== Segment start ==

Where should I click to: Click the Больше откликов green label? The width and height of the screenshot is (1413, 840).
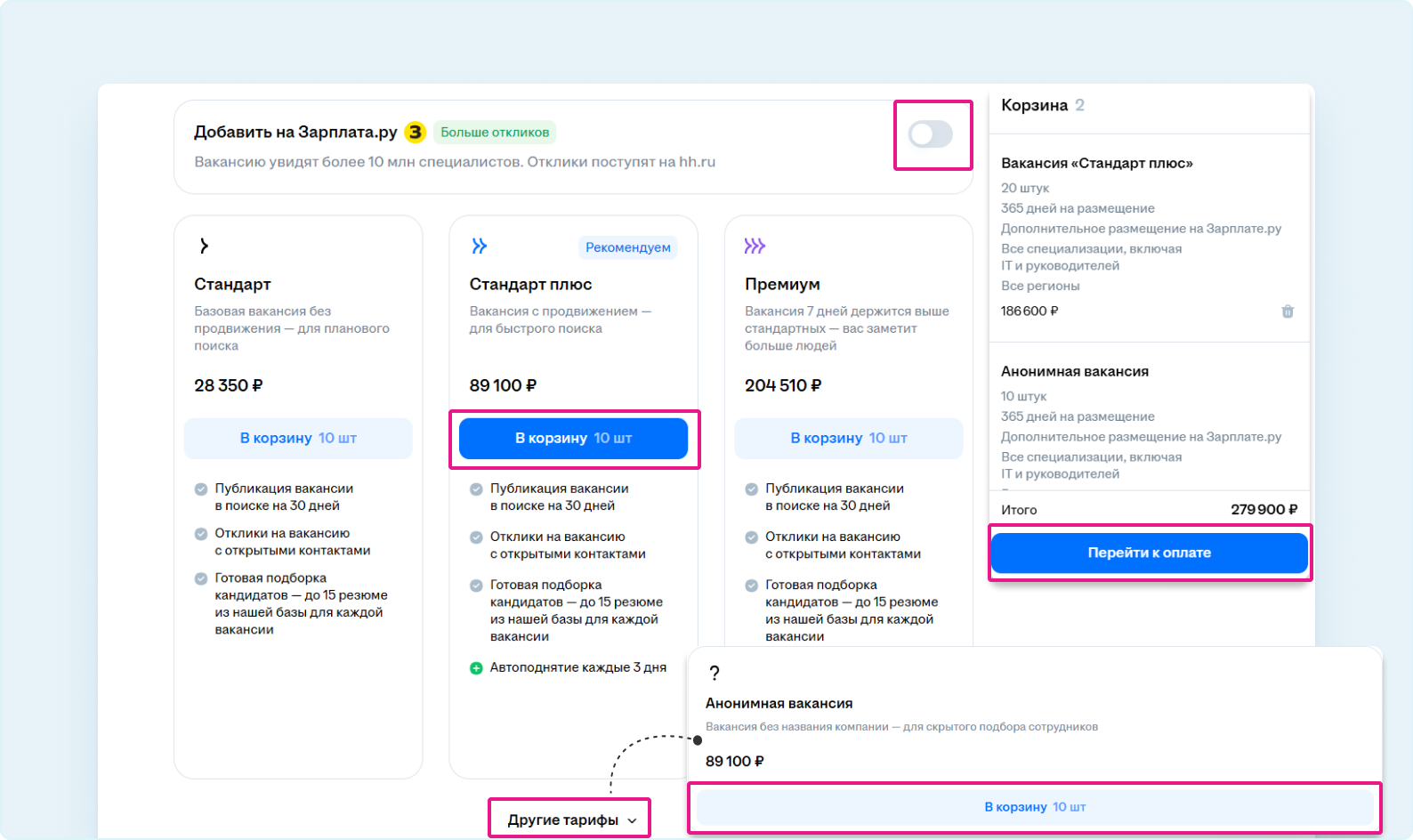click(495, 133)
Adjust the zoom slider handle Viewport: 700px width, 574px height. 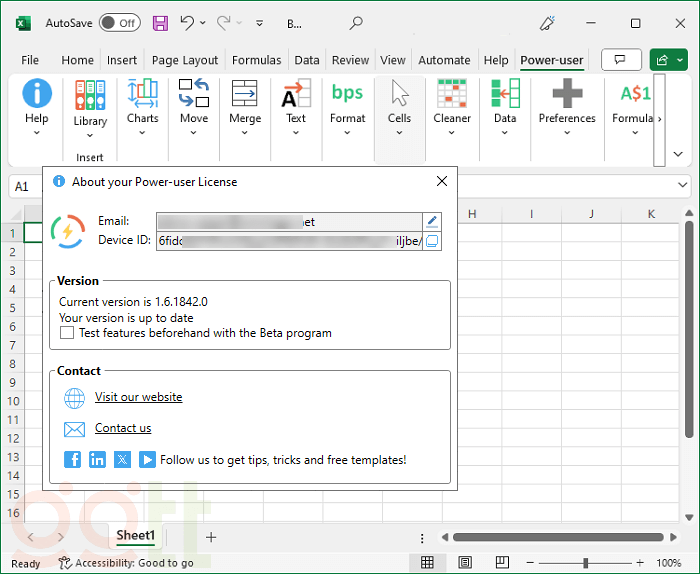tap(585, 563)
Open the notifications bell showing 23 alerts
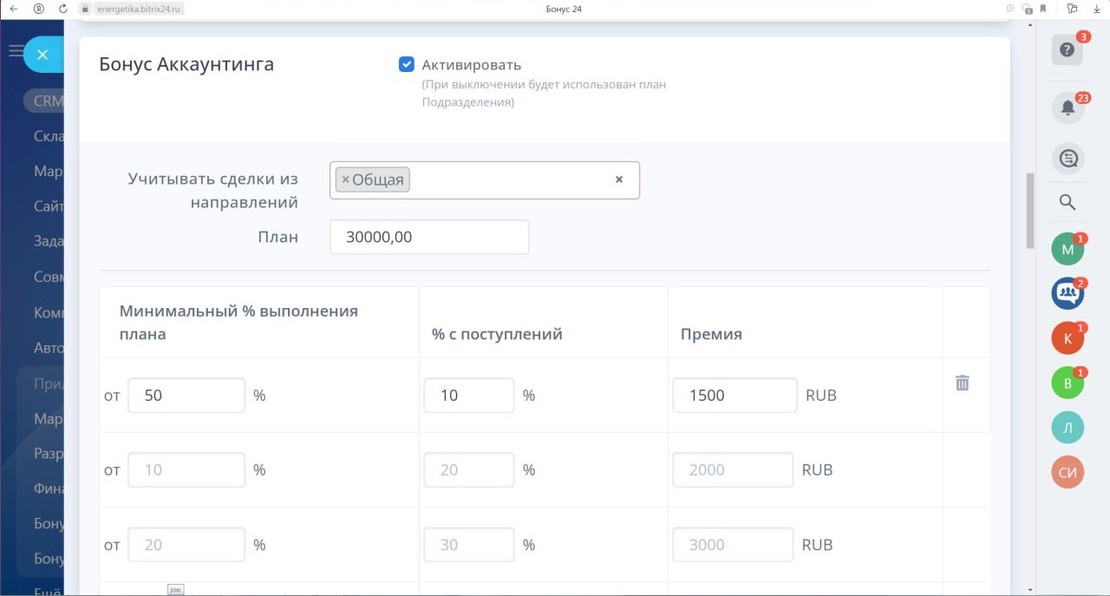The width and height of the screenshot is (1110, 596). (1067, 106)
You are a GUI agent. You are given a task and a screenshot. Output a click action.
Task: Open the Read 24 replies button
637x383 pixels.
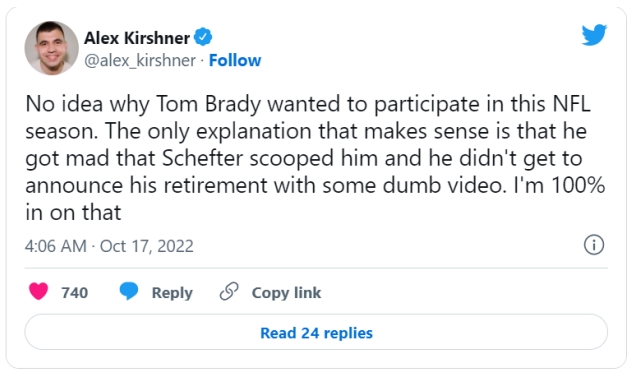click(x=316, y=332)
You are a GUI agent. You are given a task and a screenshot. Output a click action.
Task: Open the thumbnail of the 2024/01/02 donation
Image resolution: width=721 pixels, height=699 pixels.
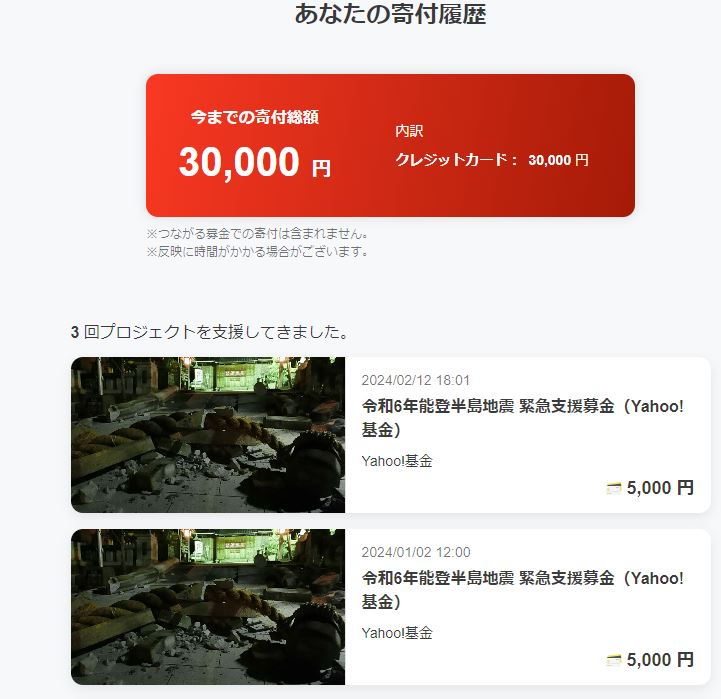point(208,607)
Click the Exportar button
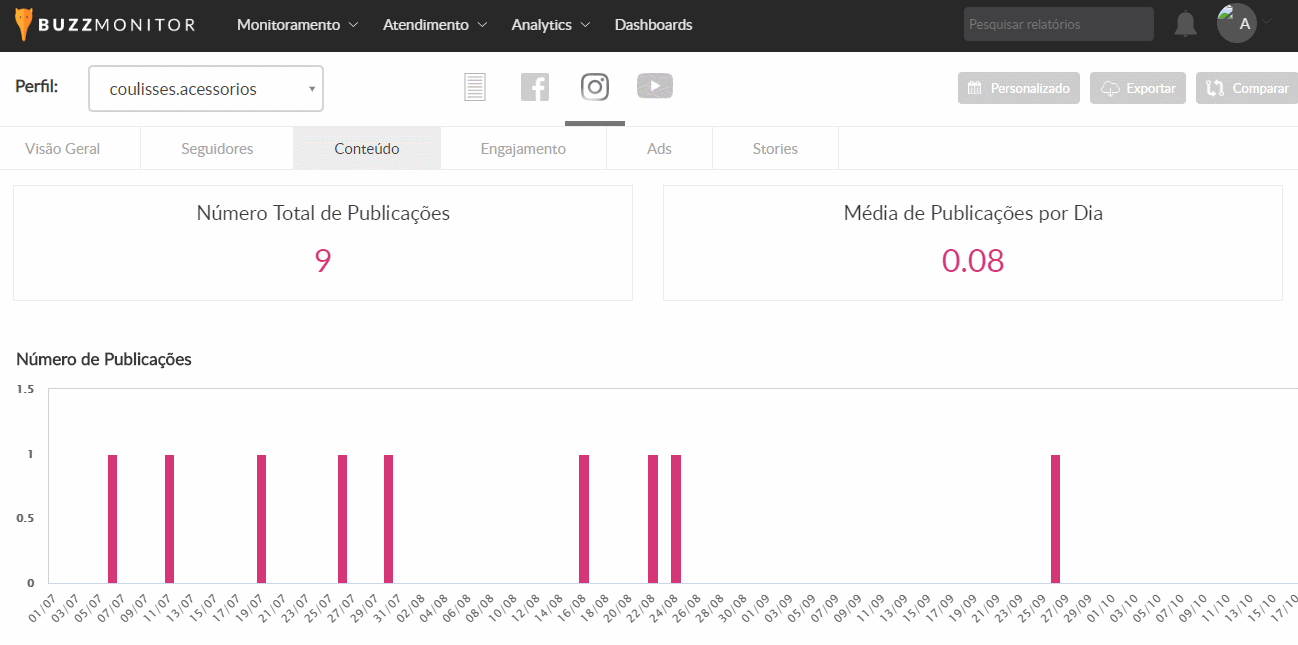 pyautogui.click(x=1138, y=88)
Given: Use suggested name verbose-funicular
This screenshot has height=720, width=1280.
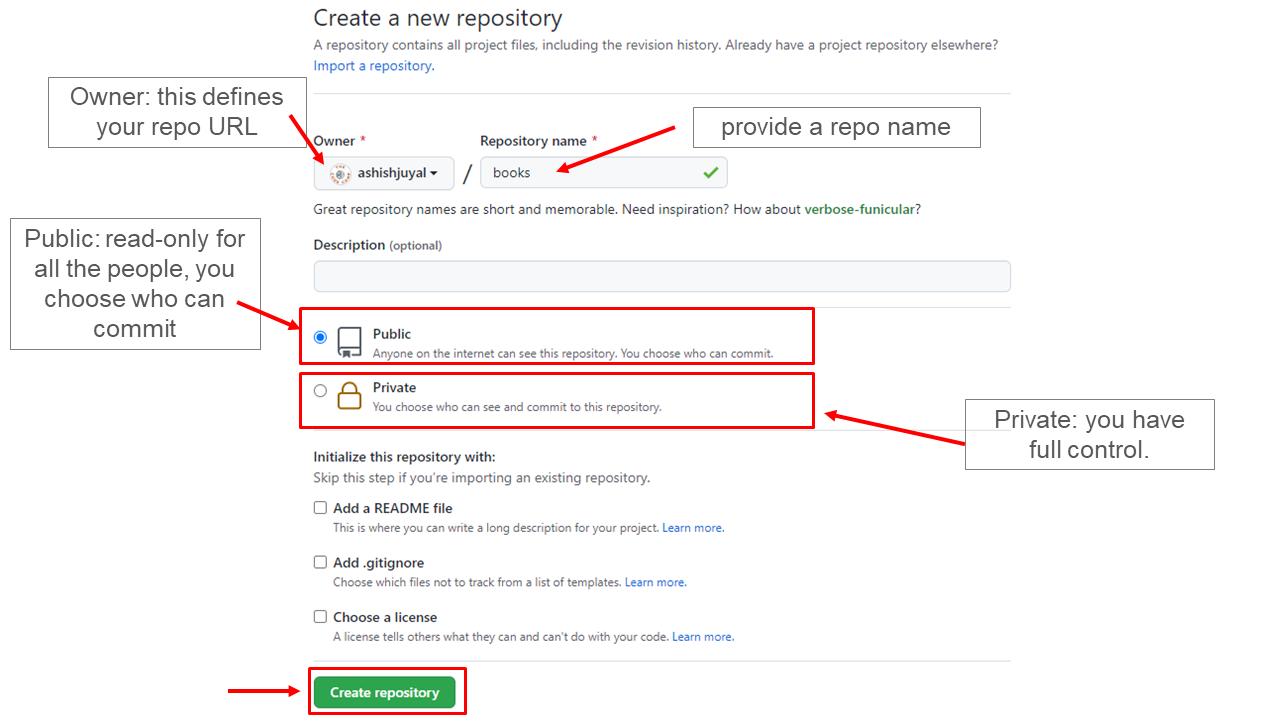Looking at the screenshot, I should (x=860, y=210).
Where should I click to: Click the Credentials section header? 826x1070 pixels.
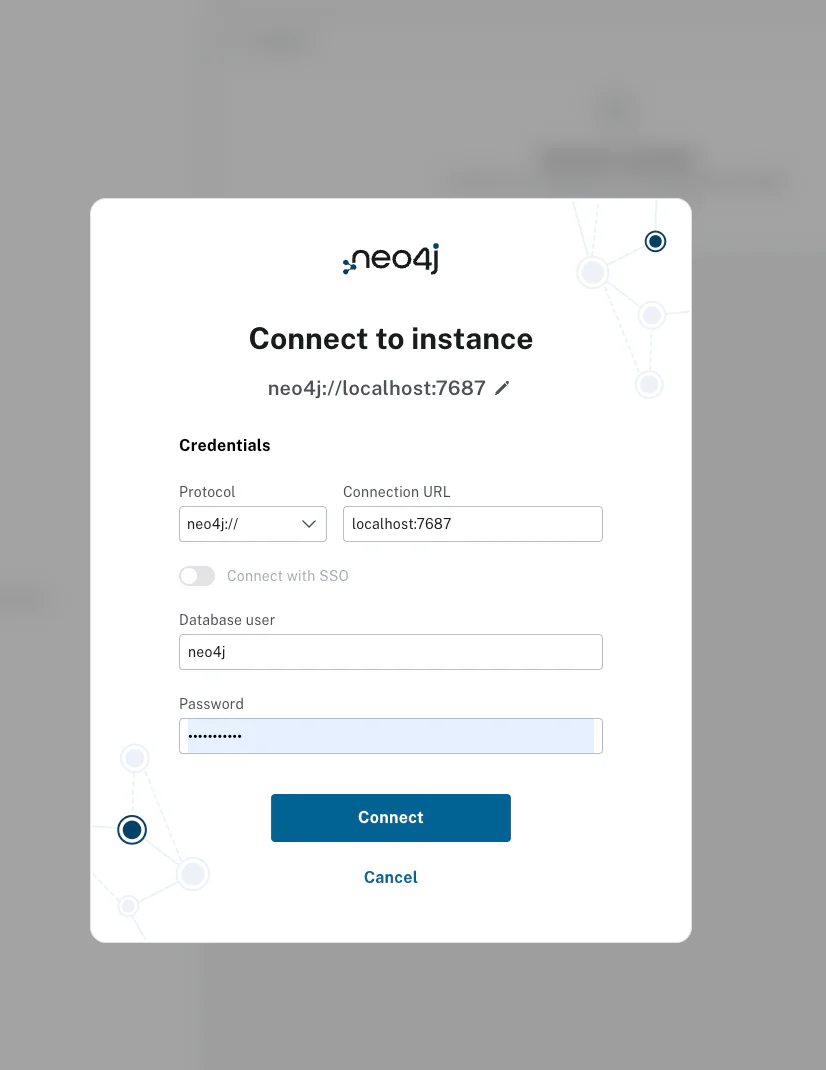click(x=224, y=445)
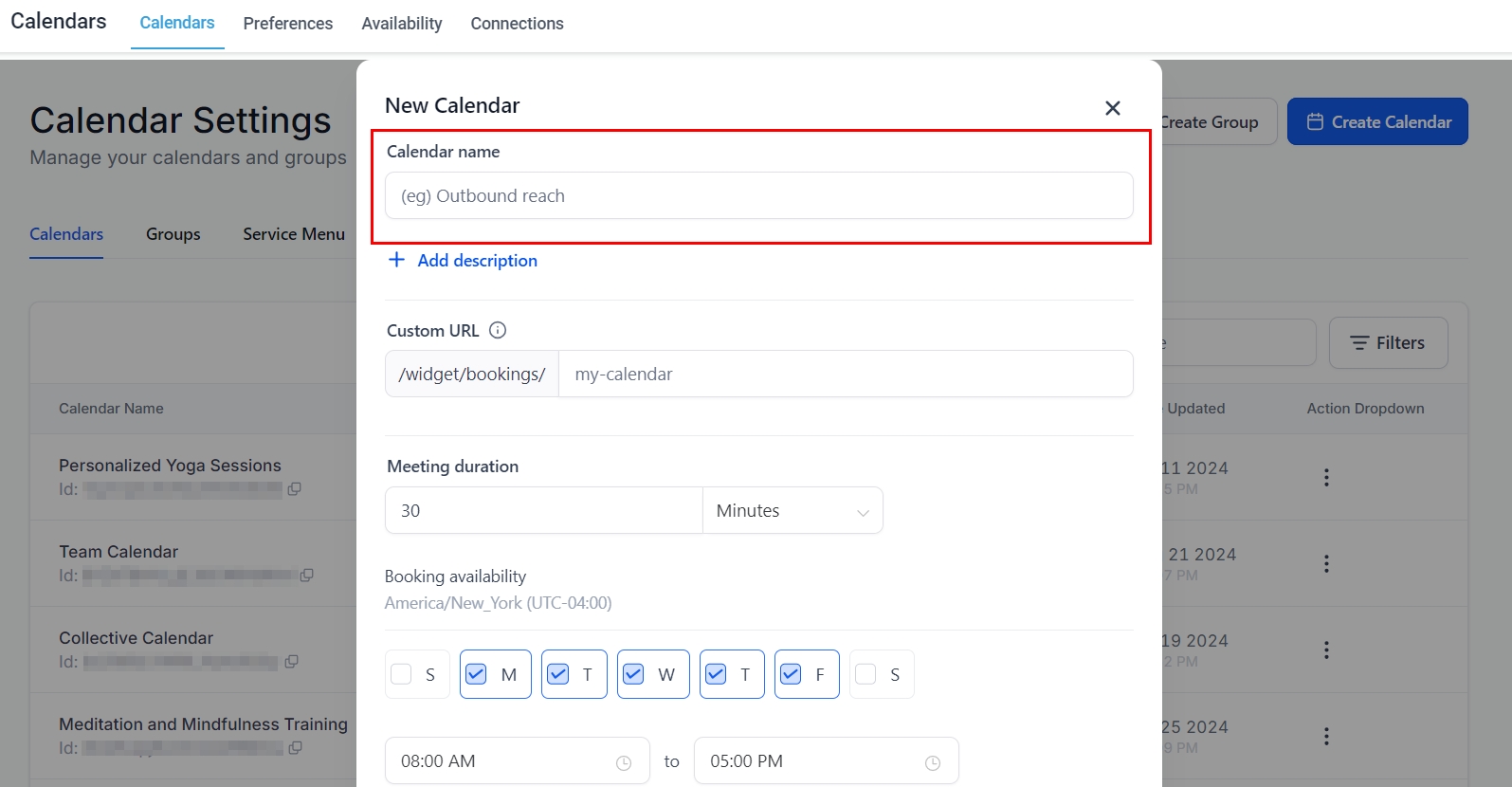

== Segment end ==

Assignment
Write out exactly, please, the lines that start at the one containing "This screenshot has height=720, width=1280." and run through the final line of the entries, both included, leaving pictures out.

Written solution
This screenshot has height=720, width=1280.
Looking at the screenshot, I should (x=860, y=210).
Where should I click to: Click the Credentials section header? 826x1070 pixels.
click(x=224, y=445)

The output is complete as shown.